Он колебался одно мгновение, потом разулыбался, вдруг став по-мальчишески робким.
– Зимой здесь холодно. Мне это не нравится. А парижане – мне кажется, что они не слишком дружелюбны. А вам?
Он не стал ждать ответа.
– Они не похожи на тех, кого я знал, когда был моложе. В Италии мы сердечнее, мы танцуем, поём и любим. А эти, – и он посмотрел в зал, потом на меня, потом допил кока-колу, – они холодные. Я не понимаю их.
– А французы говорят, – стал я язвить, – что итальянцы слишком расплывчаты, слишком изменчивы, что у них нет чувства меры…

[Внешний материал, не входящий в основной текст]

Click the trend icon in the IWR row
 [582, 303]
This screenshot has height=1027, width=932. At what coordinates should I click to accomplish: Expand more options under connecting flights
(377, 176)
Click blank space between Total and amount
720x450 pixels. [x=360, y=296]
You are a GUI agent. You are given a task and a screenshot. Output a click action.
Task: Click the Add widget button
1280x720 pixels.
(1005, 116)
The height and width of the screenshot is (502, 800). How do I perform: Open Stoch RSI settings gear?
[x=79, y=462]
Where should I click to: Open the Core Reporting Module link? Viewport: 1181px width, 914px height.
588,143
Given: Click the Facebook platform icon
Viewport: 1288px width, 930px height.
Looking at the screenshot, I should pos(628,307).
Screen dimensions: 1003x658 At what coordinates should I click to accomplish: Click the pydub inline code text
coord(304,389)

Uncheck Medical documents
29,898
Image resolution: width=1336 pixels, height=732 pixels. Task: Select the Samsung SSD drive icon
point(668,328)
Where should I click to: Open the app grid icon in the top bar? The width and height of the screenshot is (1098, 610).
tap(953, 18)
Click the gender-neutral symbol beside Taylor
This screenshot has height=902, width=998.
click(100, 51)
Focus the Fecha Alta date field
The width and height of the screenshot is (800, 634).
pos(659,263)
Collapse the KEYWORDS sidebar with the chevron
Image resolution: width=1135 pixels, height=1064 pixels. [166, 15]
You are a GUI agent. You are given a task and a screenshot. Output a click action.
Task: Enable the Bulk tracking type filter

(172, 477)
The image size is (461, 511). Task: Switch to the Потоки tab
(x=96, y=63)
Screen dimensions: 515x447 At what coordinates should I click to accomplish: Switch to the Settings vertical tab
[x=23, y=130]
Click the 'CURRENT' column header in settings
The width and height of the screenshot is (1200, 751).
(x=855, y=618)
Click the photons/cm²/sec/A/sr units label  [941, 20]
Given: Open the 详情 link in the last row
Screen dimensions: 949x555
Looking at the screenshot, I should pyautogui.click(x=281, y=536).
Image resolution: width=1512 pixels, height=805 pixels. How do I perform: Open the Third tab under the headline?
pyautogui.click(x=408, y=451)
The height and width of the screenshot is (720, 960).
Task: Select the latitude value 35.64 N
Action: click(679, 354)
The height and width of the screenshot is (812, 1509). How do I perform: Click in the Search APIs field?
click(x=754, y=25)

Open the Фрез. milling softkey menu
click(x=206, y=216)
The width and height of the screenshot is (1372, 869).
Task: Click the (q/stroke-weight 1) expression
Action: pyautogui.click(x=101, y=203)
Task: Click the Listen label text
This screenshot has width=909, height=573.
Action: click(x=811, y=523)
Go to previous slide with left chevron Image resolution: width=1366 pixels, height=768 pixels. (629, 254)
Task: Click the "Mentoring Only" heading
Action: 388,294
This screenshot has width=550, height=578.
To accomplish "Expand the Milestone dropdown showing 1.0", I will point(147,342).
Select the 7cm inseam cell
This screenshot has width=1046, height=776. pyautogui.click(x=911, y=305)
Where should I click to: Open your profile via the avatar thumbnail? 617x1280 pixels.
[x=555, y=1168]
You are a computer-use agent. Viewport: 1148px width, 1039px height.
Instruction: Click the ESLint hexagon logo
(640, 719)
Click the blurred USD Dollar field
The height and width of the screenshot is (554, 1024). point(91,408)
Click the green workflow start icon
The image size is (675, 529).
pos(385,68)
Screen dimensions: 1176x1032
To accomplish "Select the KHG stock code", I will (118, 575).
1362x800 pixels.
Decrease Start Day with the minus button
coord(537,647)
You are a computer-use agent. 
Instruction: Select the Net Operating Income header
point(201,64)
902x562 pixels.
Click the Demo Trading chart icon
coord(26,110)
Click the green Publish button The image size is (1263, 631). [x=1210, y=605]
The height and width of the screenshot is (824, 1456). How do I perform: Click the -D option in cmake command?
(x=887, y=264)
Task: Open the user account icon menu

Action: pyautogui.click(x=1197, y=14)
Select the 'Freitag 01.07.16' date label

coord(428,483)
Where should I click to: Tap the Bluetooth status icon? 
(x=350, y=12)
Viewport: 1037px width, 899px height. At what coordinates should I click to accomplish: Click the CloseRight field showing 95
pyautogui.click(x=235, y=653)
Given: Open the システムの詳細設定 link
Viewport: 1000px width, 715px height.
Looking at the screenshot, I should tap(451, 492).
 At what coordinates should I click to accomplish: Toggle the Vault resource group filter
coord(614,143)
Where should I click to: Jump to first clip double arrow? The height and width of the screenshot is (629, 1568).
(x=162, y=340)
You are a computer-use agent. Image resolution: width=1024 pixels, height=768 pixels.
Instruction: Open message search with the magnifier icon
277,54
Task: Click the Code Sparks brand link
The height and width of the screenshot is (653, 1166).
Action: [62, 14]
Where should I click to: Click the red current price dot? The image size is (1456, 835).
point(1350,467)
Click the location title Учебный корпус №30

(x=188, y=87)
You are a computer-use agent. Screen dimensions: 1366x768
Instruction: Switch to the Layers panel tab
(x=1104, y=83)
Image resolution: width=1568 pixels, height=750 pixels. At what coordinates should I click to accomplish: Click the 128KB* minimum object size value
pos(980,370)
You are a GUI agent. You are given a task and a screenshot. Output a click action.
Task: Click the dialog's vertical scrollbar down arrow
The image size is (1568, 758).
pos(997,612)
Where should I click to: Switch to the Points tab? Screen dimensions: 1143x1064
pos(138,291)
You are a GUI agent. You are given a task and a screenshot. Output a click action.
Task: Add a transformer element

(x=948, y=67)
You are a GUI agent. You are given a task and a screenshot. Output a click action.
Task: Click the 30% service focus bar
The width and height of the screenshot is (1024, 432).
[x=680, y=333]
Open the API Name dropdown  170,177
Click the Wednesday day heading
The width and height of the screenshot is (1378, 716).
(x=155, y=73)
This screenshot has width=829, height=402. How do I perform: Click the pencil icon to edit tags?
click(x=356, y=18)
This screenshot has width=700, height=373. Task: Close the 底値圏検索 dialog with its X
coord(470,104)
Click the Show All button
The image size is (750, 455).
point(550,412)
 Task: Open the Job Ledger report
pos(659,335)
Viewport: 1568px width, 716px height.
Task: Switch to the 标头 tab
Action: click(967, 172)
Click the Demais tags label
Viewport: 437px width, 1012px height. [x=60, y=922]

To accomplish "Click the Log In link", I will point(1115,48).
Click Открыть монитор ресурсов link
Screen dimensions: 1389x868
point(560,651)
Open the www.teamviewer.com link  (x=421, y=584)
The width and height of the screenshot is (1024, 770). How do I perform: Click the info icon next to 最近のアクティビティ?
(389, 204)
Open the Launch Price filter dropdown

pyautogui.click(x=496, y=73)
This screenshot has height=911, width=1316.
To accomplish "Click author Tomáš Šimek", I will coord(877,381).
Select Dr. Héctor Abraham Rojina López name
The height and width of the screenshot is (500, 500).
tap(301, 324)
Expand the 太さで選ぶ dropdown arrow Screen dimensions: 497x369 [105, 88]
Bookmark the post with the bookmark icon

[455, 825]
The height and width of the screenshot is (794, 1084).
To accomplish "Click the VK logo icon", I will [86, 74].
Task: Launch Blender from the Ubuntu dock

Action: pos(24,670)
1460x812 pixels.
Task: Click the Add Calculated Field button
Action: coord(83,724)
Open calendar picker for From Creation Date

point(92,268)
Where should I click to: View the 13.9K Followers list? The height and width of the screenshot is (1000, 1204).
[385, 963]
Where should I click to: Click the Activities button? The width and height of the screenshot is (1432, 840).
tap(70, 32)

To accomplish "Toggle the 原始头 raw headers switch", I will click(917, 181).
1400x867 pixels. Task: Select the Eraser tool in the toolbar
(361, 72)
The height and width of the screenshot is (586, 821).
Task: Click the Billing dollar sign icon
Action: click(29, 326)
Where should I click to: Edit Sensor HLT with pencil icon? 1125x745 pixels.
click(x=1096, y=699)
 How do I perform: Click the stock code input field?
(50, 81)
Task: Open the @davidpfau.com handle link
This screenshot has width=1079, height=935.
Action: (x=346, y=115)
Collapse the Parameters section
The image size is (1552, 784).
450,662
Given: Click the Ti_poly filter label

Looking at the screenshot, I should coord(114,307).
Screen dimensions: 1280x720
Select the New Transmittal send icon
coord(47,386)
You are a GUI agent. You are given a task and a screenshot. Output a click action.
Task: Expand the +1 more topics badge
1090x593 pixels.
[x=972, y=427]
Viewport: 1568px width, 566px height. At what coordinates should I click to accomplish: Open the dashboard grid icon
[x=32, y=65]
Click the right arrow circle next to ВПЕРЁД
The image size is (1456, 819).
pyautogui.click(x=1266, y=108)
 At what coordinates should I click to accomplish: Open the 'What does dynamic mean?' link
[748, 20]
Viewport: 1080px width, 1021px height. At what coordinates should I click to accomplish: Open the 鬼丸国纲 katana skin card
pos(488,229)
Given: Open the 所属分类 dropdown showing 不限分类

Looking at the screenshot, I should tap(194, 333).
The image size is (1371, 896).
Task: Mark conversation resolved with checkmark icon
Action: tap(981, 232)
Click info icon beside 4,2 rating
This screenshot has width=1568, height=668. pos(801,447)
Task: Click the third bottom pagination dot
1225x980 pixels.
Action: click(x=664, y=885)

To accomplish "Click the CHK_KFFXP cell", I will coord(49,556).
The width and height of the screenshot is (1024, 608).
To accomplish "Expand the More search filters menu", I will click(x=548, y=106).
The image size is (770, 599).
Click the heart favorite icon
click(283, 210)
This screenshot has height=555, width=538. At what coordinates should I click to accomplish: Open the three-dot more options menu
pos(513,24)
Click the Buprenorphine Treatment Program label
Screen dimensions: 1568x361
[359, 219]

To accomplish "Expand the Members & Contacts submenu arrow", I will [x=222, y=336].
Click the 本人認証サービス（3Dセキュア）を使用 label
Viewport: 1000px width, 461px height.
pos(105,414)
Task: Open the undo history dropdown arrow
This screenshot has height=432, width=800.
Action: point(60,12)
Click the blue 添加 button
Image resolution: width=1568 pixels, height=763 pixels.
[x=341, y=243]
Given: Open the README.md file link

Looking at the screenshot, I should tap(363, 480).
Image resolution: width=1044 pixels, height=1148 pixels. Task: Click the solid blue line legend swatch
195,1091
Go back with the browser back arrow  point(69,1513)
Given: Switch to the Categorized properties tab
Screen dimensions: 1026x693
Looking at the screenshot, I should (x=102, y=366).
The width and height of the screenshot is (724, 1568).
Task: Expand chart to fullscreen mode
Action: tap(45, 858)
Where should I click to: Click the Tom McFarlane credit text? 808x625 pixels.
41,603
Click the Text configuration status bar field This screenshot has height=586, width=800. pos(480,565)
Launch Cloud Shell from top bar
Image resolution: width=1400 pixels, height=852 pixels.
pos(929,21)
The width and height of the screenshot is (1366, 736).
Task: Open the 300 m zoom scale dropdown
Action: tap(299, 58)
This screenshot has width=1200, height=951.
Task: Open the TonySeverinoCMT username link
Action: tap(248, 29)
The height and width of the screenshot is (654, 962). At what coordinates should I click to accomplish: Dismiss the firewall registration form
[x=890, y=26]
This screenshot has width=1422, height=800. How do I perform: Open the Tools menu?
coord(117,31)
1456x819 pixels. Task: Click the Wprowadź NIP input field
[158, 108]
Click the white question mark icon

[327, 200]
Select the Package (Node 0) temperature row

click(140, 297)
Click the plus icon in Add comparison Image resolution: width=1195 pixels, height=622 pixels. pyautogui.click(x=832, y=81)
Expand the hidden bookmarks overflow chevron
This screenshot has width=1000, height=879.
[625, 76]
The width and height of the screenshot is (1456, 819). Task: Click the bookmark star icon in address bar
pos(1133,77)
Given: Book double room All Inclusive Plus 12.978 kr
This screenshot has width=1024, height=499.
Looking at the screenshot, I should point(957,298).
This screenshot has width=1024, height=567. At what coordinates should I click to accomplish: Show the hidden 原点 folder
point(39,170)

– Меры! – вскрикнул Джованни. – Ох уж эти мне обладатели чувства меры! Они считают каждый грамм, отмеривают сантиметр, эти люди; они складывают сэкономленные крохи в пачку, бумажка за бумажкой, год за годом – в чулок или под матрас. И что им остаётся от этой меры? Страна, которая разваливается на части, очень размеренно, у них на глазах. Мера… Мне не хочется оскорблять ваш слух наименованием всего, что, я уверен, эти люди отмеривают, прежде чем решиться хоть на что-то. Могу я теперь вас угостить, – спросил он неожиданно, – пока старик не вернулся? Кто он? Ваш дядя?
Я не знал, используется ли «дядя» в качестве эвфемизма. И почувствовал острое желание объяснить своё положение, но не мог придумать, как это повернуть. Я засмеялся:
– Нет, не дядя. Просто знакомый.
Джованни посмотрел на меня. И от этого взгляда я понял, что ещё никто за всю жизнь не смотрел мне по-настоящему в глаза.
– Надеюсь, он вам не очень дорог, – сказал он с улыбкой, – потому что он кажется мне глуповатым. Неплохой человек, понимаете, просто глуповатый.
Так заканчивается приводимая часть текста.